The replacement of an acetate function of the macrocyclic DOTA⁴⁻ (DO3A-Nprop⁴⁻) or the acyclic DTPA⁵⁻ in terminal position (DTTA-Nprop⁵⁻) has been recently shown to result in a significant increase of the water exchange rate on the Gd³⁺ complexes, which makes these chelates potential contrast agents for MRI applications. Here, two novel and straightforward synthetic routes to H₄DO3A-Nprop are described. Protonation constants of DO3A-Nprop⁴⁻ and stability constants with several alkaline earth and transition metal ions have been determined by potentiometry. For each metal, the thermodynamic stability constant is decreased in comparison to the DOTA chelates. The formation reaction of LnDO3A-Nprop⁻ complexes (Ln = Ce, Gd and Yb) proceeds via the rapid formation of a diprotonated intermediate and its subsequent deprotonation and rearrangement in a slow, OH⁻ catalyzed process. The stability of the LnH₂DO3A-Nprop* intermediates is similar to those reported for the corresponding DOTA analogues.
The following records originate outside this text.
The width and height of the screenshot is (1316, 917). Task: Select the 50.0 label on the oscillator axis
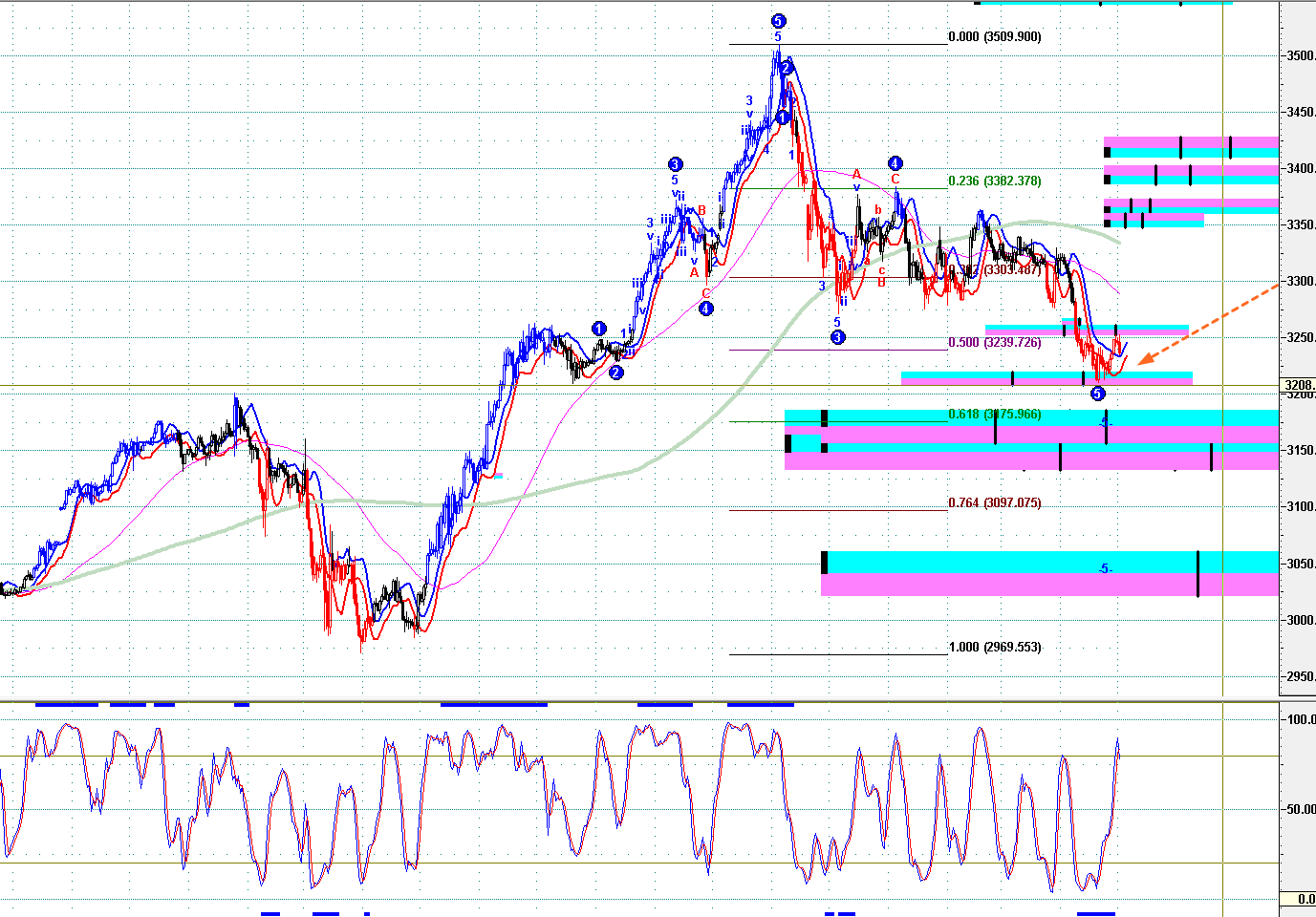[x=1301, y=809]
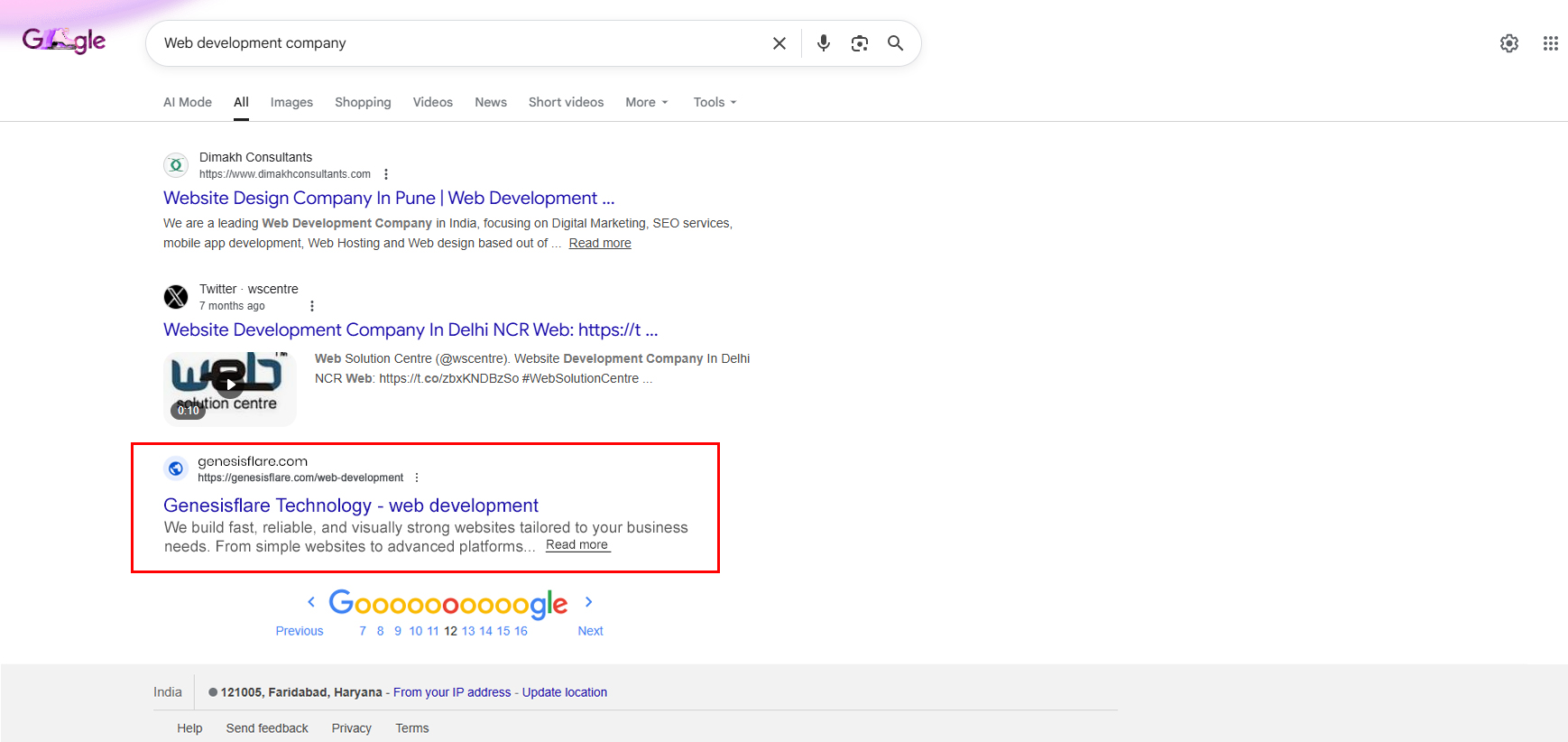The width and height of the screenshot is (1568, 742).
Task: Open three-dot menu for Dimakh Consultants result
Action: [386, 174]
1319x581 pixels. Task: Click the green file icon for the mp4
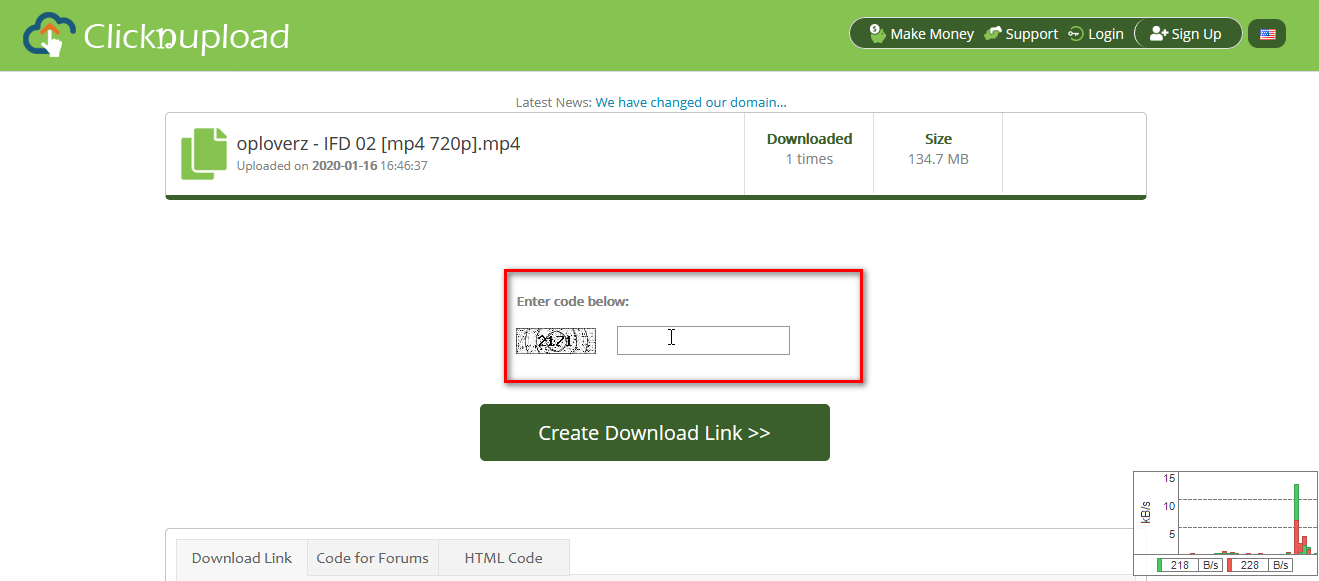coord(203,152)
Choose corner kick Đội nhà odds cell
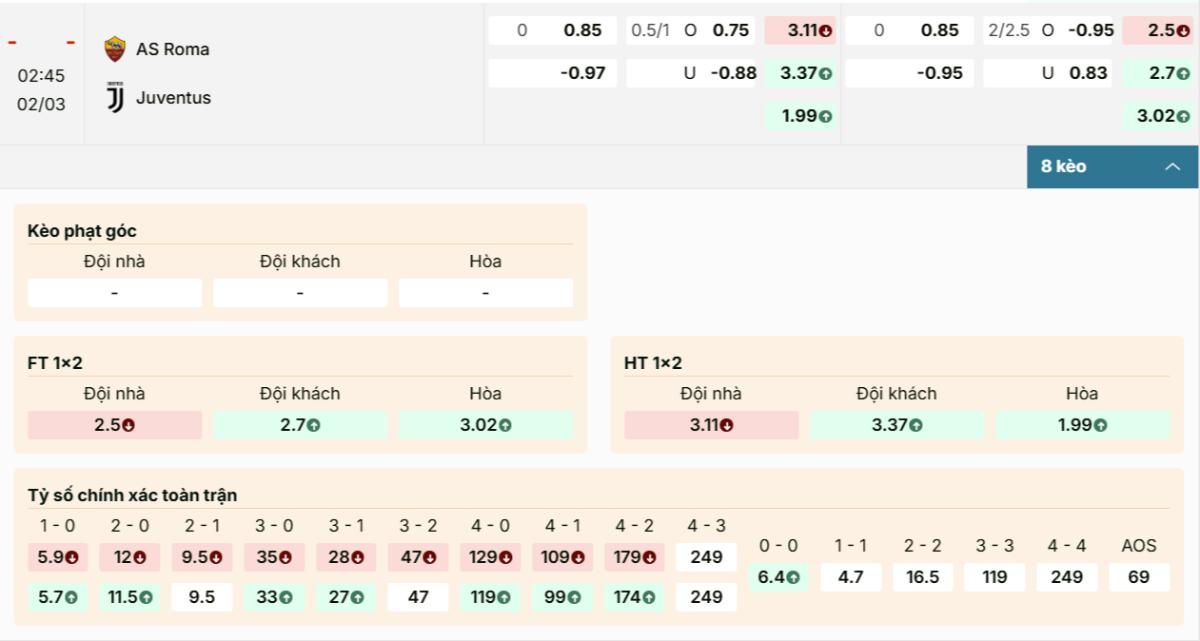This screenshot has width=1200, height=641. (114, 293)
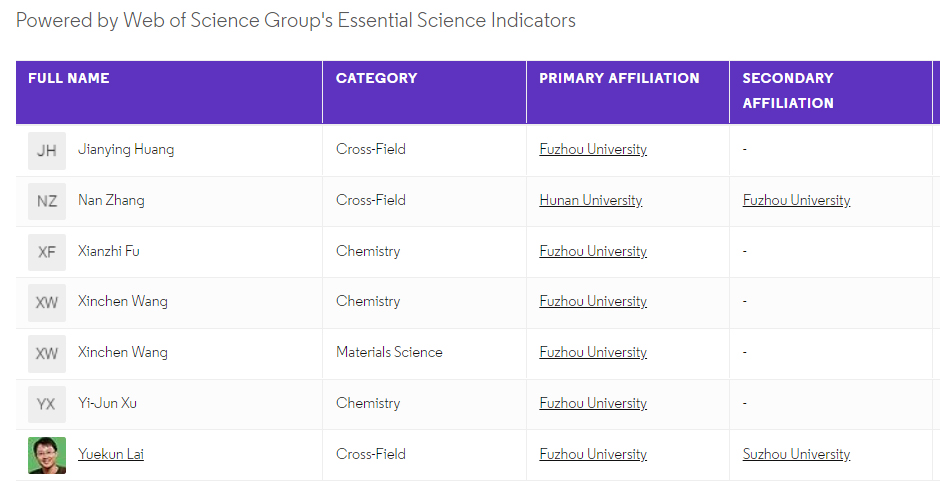The width and height of the screenshot is (940, 490).
Task: Open Jianying Huang's Fuzhou University affiliation link
Action: click(593, 150)
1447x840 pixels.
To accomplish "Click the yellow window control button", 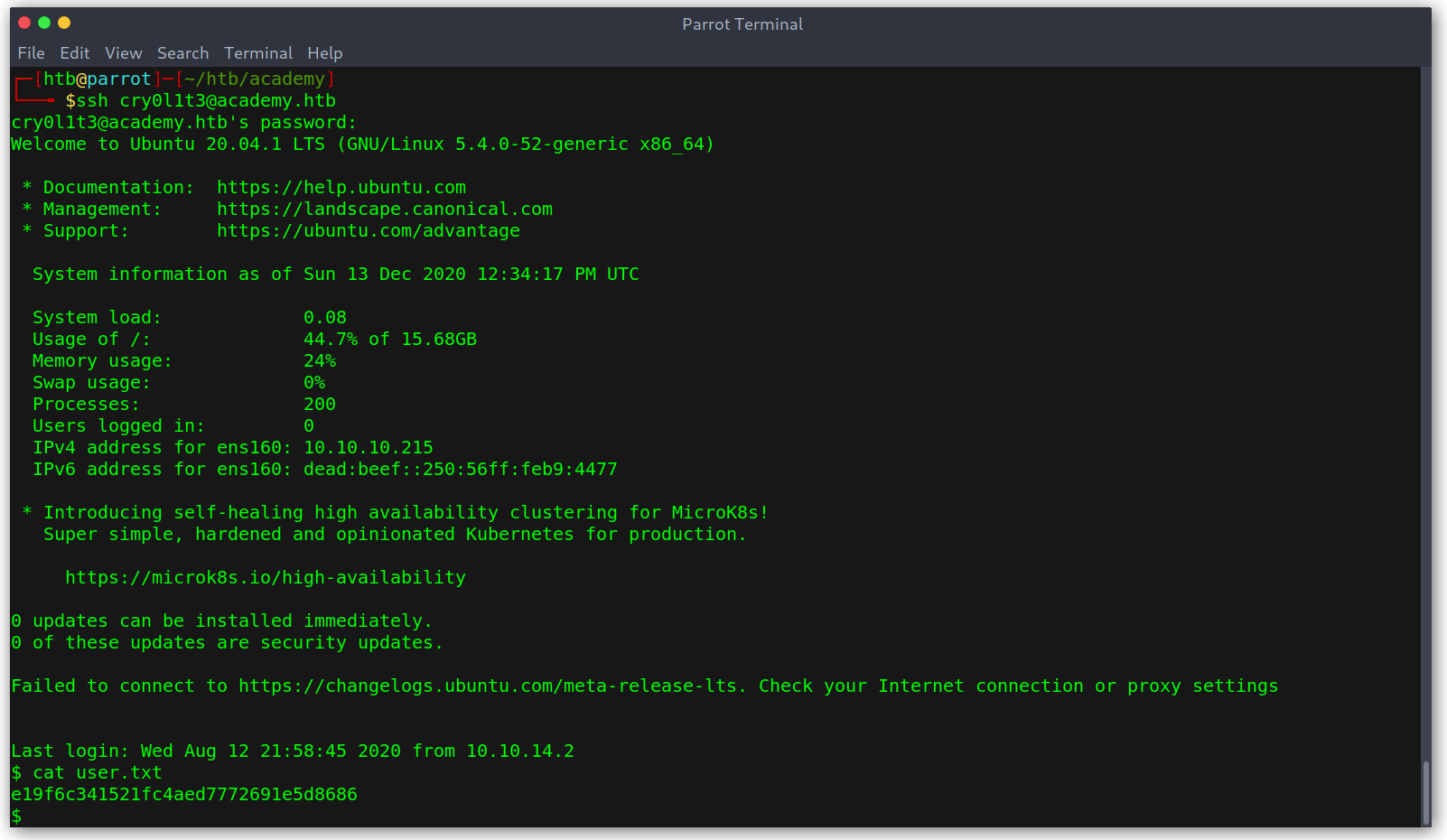I will point(64,23).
The rate constants of the OH⁻ catalyzed deprotonation step increase with decreasing lanthanide ion size, and are slightly higher than for DOTA complexes. The kinetic inertness of GdDTTA-Nprop²⁻ was characterized by the rates of its exchange reactions with Zn²⁺ and Eu³⁺. The rate of the reaction between GdDTTA-Nprop²⁻ and Zn²⁺ increases with Zn²⁺ concentration, while it is independent of pH, implying that the exchange takes place predominantly via direct attack of the metal ion on the complex. In the Eu³⁺ exchange, the rate decreases with increasing concentration of the exchanging ion which is accounted for by the transitional formation of a dinuclear GdDTTA-NpropEu⁺ species. The kinetic inertness of the monopropionate GdDTTA-Nprop²⁻ is decreased in comparison to GdDTPA²⁻: all rate constants, characterizing the dissociation reaction via either proton- or metal-catalyzed pathways being higher by 1–2 orders of magnitude. Similarly, a study of the acid-catalyzed dissociation of the macrocyclic CeDO3A-Nprop⁻ showed a partial loss of the kinetic inertness with regard to the tetraacetate derivative CeDOTA⁻.